- [WHAT IS NEEDED]:
Go through the data and retrieve each line that includes the string "agent".

- [THE DATA]:

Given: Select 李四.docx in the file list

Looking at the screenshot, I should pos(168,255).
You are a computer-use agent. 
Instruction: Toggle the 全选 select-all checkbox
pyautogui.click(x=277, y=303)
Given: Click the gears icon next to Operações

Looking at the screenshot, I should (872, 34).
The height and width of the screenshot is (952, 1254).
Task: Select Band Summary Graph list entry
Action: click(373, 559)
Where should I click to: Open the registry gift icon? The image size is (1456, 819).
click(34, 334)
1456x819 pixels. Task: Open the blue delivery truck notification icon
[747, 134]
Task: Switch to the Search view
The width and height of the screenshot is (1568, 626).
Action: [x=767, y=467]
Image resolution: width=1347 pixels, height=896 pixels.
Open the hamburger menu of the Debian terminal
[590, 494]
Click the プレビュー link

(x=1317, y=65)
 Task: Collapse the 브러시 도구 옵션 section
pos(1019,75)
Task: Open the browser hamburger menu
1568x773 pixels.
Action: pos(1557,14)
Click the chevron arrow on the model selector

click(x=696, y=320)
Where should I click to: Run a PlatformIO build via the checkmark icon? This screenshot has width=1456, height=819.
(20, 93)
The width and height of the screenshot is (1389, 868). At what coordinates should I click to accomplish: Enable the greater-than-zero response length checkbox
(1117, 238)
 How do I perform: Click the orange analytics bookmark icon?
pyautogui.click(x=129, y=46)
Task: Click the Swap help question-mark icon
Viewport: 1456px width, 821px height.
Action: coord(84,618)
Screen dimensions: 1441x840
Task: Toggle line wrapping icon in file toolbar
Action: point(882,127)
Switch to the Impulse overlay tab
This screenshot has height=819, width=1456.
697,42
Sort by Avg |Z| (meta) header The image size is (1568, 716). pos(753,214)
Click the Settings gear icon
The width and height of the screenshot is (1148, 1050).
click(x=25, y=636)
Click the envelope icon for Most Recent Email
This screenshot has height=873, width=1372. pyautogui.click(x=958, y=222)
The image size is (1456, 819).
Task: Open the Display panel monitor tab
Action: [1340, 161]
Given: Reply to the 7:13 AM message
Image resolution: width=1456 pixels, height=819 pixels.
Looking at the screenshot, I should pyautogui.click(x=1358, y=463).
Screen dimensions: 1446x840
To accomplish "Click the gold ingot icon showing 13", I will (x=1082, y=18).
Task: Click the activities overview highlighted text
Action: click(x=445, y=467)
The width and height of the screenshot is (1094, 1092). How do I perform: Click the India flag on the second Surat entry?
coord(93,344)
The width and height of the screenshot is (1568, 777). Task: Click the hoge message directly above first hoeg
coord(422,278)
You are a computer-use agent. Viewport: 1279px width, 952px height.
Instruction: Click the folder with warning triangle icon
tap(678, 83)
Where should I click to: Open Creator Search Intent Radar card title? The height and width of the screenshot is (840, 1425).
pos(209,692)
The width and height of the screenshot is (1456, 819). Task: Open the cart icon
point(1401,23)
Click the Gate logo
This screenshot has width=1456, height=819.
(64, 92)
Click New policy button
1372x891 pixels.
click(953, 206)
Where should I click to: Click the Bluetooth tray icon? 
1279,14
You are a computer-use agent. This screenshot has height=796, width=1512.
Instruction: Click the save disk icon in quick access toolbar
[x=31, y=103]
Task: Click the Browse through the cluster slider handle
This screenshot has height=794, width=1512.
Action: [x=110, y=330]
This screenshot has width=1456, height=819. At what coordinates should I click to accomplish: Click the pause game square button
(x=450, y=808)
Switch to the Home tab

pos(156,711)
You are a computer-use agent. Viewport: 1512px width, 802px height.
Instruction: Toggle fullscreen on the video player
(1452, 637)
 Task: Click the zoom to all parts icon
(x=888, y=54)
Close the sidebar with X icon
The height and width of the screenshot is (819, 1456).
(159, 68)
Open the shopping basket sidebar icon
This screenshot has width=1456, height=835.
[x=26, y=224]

- [FINAL ANSWER]:
You are a computer-use agent. 
You are a computer-use agent. Viewport: 1279px width, 952px height.
You are a computer-use agent. This screenshot has height=796, width=1512.
You are a computer-use agent. Viewport: 1512px width, 802px height.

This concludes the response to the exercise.